*** Opening of DATA TO EXAMINE ***
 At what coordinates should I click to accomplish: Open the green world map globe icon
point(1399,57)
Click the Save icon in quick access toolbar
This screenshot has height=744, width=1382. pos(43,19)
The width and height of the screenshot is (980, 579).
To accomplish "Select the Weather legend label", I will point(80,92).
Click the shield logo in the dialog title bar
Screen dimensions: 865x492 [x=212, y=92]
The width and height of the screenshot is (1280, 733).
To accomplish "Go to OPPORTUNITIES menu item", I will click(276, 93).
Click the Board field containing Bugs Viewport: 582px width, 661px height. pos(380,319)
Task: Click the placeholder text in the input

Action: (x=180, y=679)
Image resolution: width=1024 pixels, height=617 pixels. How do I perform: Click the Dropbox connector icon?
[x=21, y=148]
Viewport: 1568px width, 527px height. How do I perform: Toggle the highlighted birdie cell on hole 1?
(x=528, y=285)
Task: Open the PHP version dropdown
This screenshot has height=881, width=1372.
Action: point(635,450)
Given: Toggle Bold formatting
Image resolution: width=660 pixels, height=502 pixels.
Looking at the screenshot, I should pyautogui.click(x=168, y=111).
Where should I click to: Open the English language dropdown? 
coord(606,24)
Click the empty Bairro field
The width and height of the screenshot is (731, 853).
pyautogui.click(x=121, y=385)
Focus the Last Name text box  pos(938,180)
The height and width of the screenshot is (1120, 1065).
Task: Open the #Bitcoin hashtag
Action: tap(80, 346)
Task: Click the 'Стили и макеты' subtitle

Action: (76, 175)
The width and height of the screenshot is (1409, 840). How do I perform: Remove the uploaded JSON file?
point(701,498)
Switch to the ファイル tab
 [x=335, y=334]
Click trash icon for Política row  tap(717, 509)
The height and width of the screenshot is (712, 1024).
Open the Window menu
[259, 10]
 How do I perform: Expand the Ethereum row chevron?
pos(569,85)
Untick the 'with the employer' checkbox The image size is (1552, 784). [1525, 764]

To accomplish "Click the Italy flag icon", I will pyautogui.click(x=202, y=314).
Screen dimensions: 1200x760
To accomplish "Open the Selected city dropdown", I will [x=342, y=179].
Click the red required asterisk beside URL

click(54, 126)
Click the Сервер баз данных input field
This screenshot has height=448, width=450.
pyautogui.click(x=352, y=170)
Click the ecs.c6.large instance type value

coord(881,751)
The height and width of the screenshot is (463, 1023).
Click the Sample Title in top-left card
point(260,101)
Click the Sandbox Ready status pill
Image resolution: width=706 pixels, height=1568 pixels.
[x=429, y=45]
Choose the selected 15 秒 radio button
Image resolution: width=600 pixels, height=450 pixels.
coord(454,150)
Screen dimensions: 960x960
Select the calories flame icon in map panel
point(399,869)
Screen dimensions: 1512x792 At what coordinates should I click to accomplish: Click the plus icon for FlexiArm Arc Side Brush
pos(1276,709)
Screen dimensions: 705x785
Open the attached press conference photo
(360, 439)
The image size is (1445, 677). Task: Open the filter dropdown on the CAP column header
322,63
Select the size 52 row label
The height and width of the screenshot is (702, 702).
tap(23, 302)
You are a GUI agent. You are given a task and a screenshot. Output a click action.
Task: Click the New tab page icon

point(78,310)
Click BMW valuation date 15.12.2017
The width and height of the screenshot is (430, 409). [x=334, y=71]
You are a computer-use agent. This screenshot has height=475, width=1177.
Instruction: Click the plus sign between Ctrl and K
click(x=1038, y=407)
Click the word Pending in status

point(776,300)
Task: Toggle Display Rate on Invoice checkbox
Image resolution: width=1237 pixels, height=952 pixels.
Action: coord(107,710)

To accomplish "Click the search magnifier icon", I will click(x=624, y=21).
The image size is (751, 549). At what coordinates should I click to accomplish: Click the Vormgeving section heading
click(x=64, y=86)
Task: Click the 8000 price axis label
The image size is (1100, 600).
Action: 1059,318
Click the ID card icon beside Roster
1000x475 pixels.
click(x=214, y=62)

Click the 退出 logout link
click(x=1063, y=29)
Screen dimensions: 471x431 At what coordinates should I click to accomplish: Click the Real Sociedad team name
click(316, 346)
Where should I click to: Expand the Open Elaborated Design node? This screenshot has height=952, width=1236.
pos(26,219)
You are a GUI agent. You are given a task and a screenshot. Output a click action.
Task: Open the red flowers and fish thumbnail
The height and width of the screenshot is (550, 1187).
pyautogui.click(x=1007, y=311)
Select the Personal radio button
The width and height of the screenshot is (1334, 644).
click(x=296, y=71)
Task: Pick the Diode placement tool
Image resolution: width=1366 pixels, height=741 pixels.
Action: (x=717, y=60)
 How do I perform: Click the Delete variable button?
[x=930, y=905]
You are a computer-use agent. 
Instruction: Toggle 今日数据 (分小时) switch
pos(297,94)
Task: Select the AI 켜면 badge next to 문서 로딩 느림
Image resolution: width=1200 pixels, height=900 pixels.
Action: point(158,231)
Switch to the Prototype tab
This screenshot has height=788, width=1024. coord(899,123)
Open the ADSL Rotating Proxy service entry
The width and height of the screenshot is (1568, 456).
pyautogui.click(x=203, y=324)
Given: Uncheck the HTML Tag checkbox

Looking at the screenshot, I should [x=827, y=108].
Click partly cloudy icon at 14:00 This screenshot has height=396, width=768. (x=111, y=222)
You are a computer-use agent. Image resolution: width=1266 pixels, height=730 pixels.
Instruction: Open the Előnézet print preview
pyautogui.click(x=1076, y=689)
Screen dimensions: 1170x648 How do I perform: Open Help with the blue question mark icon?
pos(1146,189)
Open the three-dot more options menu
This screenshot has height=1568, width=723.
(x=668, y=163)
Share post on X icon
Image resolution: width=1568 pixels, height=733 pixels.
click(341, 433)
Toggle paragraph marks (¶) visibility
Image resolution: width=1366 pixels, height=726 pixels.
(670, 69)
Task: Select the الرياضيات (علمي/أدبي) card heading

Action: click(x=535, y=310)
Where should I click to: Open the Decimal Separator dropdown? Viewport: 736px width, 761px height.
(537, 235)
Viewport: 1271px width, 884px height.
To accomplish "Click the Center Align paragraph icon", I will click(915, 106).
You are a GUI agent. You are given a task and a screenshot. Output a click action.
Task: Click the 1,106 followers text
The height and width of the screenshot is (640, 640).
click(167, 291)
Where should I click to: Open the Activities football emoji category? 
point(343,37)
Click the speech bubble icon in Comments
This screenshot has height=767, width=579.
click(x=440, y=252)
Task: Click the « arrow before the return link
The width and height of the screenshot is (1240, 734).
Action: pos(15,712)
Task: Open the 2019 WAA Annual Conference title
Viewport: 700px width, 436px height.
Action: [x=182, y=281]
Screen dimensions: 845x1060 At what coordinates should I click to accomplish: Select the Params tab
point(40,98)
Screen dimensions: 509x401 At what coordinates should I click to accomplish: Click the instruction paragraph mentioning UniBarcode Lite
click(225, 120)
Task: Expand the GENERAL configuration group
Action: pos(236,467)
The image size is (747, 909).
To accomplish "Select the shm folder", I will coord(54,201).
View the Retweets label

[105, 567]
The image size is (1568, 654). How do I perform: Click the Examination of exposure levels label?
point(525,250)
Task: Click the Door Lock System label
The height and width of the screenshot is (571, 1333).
*** Close of DATA TO EXAMINE ***
- _TASK TO COMPLETE_:
Above are the records. Print exactly, and only, the lines from the line with "Click the 退出 logout link" to the line with "Open the three-dot more options menu", both inclusive.

- _RESPONSE AREA_:
Click the 退出 logout link
click(x=1063, y=29)
Screen dimensions: 471x431 At what coordinates should I click to accomplish: Click the Real Sociedad team name
click(316, 346)
Where should I click to: Expand the Open Elaborated Design node? This screenshot has height=952, width=1236.
pos(26,219)
You are a GUI agent. You are given a task and a screenshot. Output a click action.
Task: Open the red flowers and fish thumbnail
The height and width of the screenshot is (550, 1187).
pyautogui.click(x=1007, y=311)
Select the Personal radio button
The width and height of the screenshot is (1334, 644).
click(x=296, y=71)
Task: Pick the Diode placement tool
Image resolution: width=1366 pixels, height=741 pixels.
Action: (x=717, y=60)
 How do I perform: Click the Delete variable button?
[x=930, y=905]
You are a computer-use agent. 
Instruction: Toggle 今日数据 (分小时) switch
pos(297,94)
Task: Select the AI 켜면 badge next to 문서 로딩 느림
Image resolution: width=1200 pixels, height=900 pixels.
Action: point(158,231)
Switch to the Prototype tab
This screenshot has height=788, width=1024. coord(899,123)
Open the ADSL Rotating Proxy service entry
The width and height of the screenshot is (1568, 456).
pyautogui.click(x=203, y=324)
Given: Uncheck the HTML Tag checkbox

Looking at the screenshot, I should [x=827, y=108].
Click partly cloudy icon at 14:00 This screenshot has height=396, width=768. (x=111, y=222)
You are a computer-use agent. Image resolution: width=1266 pixels, height=730 pixels.
Instruction: Open the Előnézet print preview
pyautogui.click(x=1076, y=689)
Screen dimensions: 1170x648 How do I perform: Open Help with the blue question mark icon?
pos(1146,189)
Open the three-dot more options menu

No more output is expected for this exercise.